WORK REQUEST: Copy each entry below exactly as it reads.

══════════════════════════════

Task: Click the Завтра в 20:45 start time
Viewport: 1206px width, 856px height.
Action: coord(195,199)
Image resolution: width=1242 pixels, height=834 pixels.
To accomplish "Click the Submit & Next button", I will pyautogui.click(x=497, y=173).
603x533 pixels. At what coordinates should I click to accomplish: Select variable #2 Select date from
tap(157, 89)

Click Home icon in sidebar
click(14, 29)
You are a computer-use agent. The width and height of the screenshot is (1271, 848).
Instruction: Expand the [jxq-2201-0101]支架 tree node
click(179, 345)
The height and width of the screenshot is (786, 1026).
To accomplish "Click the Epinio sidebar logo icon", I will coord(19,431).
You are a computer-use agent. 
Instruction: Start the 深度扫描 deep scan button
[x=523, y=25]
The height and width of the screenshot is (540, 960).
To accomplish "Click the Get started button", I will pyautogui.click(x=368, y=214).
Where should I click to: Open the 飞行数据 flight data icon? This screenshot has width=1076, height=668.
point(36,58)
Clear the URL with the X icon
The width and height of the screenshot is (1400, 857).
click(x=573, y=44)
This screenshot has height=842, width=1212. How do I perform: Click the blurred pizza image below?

══════════════════════════════

SOLUTION:
Task: Click the Завтра в 20:45 start time
Viewport: 1206px width, 856px height.
Action: coord(195,199)
Image resolution: width=1242 pixels, height=834 pixels.
To accomplish "Click the Submit & Next button", I will pyautogui.click(x=497, y=173).
603x533 pixels. At what coordinates should I click to accomplish: Select variable #2 Select date from
tap(157, 89)

Click Home icon in sidebar
click(14, 29)
You are a computer-use agent. The width and height of the screenshot is (1271, 848).
Instruction: Expand the [jxq-2201-0101]支架 tree node
click(179, 345)
The height and width of the screenshot is (786, 1026).
To accomplish "Click the Epinio sidebar logo icon", I will coord(19,431).
You are a computer-use agent. 
Instruction: Start the 深度扫描 deep scan button
[x=523, y=25]
The height and width of the screenshot is (540, 960).
To accomplish "Click the Get started button", I will pyautogui.click(x=368, y=214).
Where should I click to: Open the 飞行数据 flight data icon? This screenshot has width=1076, height=668.
point(36,58)
Clear the URL with the X icon
The width and height of the screenshot is (1400, 857).
click(x=573, y=44)
This screenshot has height=842, width=1212. How do I perform: Click the blurred pizza image below?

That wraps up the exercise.